Your instructions - From the records below, extract only the lines running from the line with "Black Friday 2026 (48, 2403)" to the line with "Para Animais (42, 2368)", both lines included, reproducing them exactly.

The input -
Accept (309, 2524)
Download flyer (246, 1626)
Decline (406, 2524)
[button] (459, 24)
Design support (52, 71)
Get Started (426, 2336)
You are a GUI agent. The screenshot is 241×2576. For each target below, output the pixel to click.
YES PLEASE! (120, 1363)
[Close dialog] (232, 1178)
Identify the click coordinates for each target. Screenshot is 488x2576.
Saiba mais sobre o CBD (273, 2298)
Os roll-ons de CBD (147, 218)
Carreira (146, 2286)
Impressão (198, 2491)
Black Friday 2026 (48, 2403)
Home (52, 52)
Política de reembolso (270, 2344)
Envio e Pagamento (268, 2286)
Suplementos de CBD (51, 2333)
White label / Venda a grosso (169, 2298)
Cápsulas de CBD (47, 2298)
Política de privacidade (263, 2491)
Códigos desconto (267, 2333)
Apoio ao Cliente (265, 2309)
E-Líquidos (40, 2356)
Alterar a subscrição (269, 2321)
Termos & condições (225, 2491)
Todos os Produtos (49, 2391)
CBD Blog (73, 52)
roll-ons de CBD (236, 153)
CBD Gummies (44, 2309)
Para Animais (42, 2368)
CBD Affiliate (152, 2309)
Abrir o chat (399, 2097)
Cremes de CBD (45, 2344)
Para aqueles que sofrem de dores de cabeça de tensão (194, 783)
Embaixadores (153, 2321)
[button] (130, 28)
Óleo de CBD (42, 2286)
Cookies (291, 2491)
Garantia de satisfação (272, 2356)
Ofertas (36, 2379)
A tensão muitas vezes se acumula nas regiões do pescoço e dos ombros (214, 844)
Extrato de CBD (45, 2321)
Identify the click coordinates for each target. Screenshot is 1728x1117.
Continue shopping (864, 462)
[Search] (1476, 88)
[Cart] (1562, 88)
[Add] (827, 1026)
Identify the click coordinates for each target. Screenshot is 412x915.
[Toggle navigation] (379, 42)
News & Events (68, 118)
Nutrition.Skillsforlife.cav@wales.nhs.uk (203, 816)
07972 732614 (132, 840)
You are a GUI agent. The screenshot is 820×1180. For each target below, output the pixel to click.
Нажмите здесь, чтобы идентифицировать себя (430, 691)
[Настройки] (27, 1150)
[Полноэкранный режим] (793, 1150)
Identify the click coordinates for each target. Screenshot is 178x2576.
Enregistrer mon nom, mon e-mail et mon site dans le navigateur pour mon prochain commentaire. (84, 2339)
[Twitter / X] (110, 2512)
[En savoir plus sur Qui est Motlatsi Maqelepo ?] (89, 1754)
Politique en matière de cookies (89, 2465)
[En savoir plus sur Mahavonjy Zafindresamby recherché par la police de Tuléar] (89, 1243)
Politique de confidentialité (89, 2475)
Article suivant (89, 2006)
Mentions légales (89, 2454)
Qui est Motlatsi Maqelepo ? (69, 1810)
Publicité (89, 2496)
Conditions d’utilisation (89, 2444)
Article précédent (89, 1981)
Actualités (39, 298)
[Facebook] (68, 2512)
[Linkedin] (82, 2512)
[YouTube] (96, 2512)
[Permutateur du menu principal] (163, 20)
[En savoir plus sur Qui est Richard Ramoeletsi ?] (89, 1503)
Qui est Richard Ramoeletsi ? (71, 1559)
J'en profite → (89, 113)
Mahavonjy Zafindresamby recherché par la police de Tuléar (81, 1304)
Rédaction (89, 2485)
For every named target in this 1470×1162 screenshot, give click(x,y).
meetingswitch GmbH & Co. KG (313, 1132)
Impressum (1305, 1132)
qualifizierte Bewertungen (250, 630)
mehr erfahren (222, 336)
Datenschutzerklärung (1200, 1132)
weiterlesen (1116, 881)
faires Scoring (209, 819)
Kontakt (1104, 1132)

Task output -
Black Friday 2026 (48, 2403)
Home (52, 52)
Política de reembolso (270, 2344)
Envio e Pagamento (268, 2286)
Suplementos de CBD (51, 2333)
White label / Venda a grosso (169, 2298)
Cápsulas de CBD (47, 2298)
Política de privacidade (263, 2491)
Códigos desconto (267, 2333)
Apoio ao Cliente (265, 2309)
E-Líquidos (40, 2356)
Alterar a subscrição (269, 2321)
Termos & condições (225, 2491)
Todos os Produtos (49, 2391)
CBD Blog (73, 52)
roll-ons de CBD (236, 153)
CBD Gummies (44, 2309)
Para Animais (42, 2368)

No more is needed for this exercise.